別の記事で、プーチン大統領の側近が"ISIS is a byproduct of US policies in the Middle East.”ISISは中東におけるアメリカの政策の副産物だ)と述べていました

これは、ノーム・チョムスキー氏に関する映画で見たこととも共通しています。田中優さんの本「戦争をやめさせ環境破壊をくいとめる新しい社会のつくり方」で読んだこととも共通するものがありました。

日本がすべきことは、アメリカと一緒に戦争をすることではなくて、まずは石油への依存をやめることだと思います(だから私はガソリン車を持ちたくないし、プラスチックや鉱物由来成分を含め、石油製品を使いたくない。有効活用されていない自前のエネルギー源を使うほうを選ぶ)。石油の魅力がなくなれば、資金源として役立たなくなるからです。そして、さらに言えば、中東を含め、世界で紛争や代理戦争の舞台となっている国や地域は、石油がたくさん出るところです。石油への依存をなくし、石油の魅力をなくしてしまえば、戦争をする理由がなくなる。これも真の平和へ向けた1つの非暴力的アプローチだと思います。
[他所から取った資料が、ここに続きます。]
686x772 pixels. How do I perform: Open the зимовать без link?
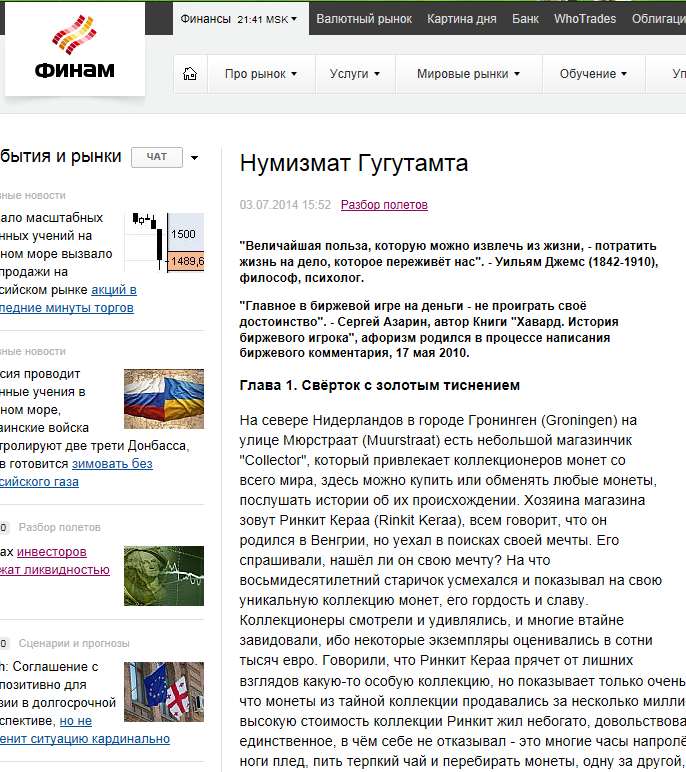coord(111,463)
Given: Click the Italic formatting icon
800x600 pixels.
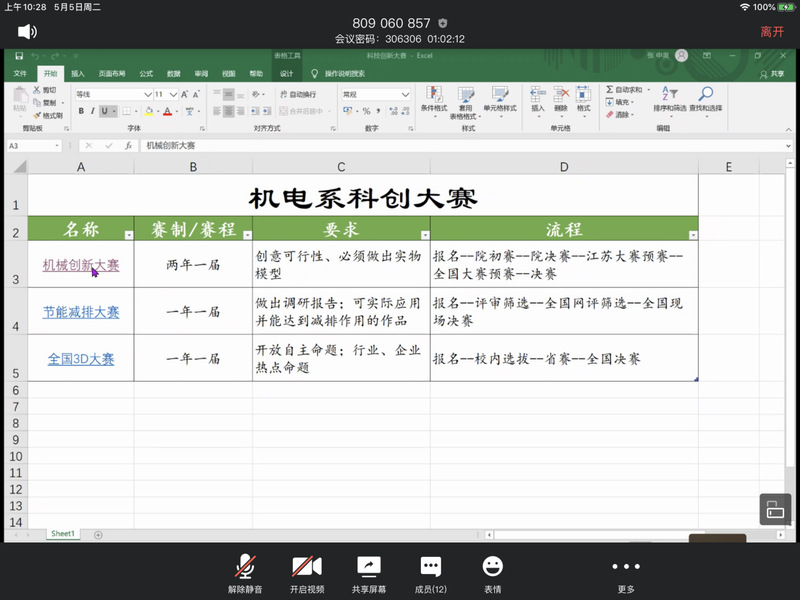Looking at the screenshot, I should (93, 111).
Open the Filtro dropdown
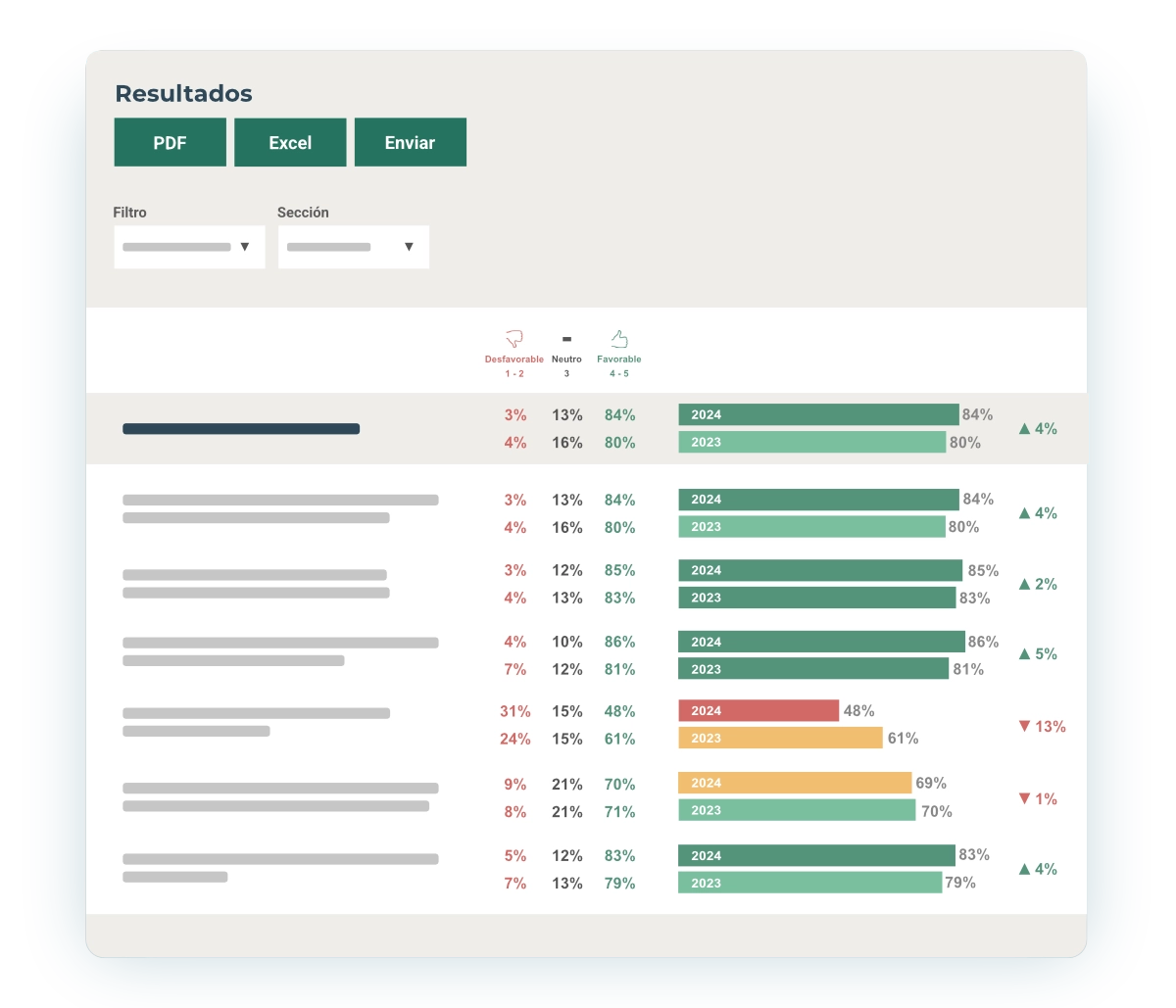1176x1008 pixels. (189, 247)
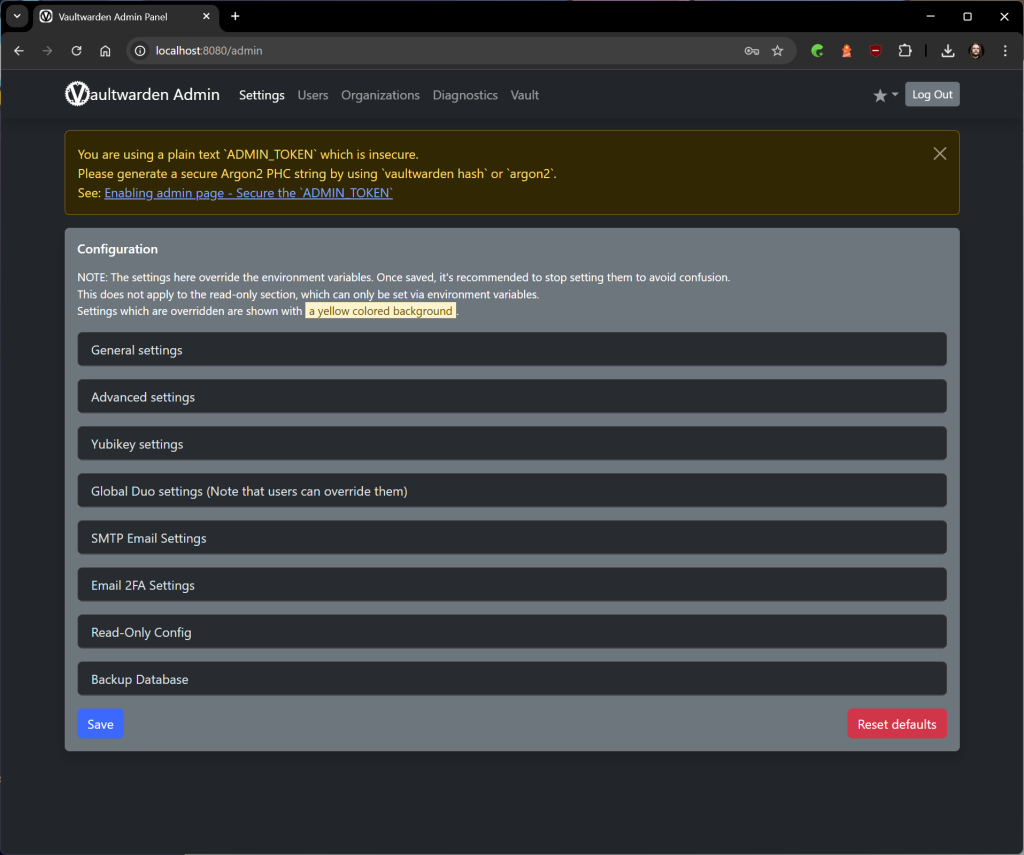The width and height of the screenshot is (1024, 855).
Task: Bookmark this page with star icon
Action: click(x=777, y=51)
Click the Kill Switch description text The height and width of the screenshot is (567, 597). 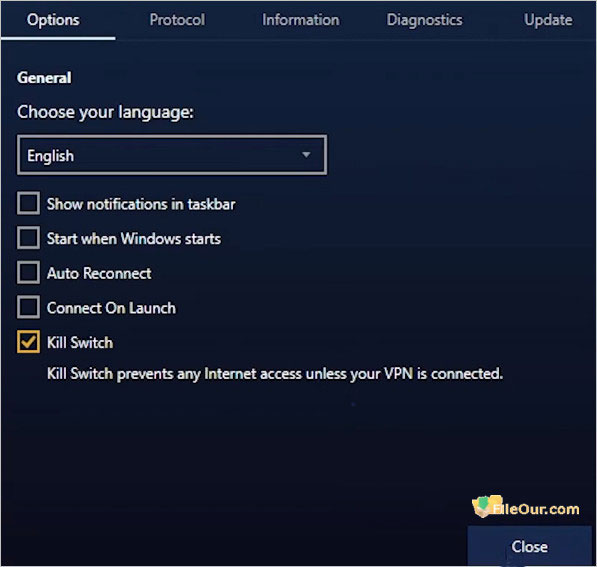(x=275, y=374)
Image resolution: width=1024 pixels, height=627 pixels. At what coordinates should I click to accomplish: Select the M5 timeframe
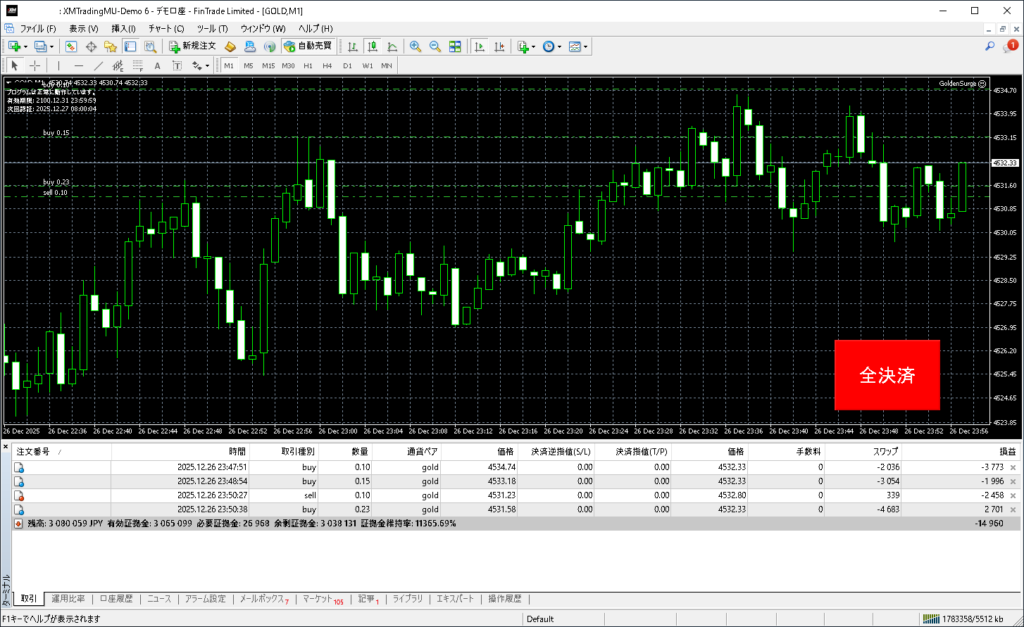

そして、国際社会は協力して、中東を無差別に爆撃するのではなく、苦しみのさなかにいる人たちの暮らしを一刻も早く楽にするよう協調し、憎悪の連鎖を率先して断つべきだと思います。その意味でも、日本は暴力を放棄し、暴力によって問題を解決しないという憲法を持っているのに、それを反故にすることは、憎悪の連鎖に加わることとなり、本当の平和からは退行するアプローチです。時間はかかることで、人権意識や支配的なシステムなどといった自分たちの未熟な部分と向き合って乗り越えていく苦しい毒出しもきっとあるでしょう。しかし、それは本当の平和と安全で快適な暮らしを実現するために必要な毒出しです。平和とは、与えられるものではなく、苦しくても、一人一人の在り方で創りあげていくものだと思います。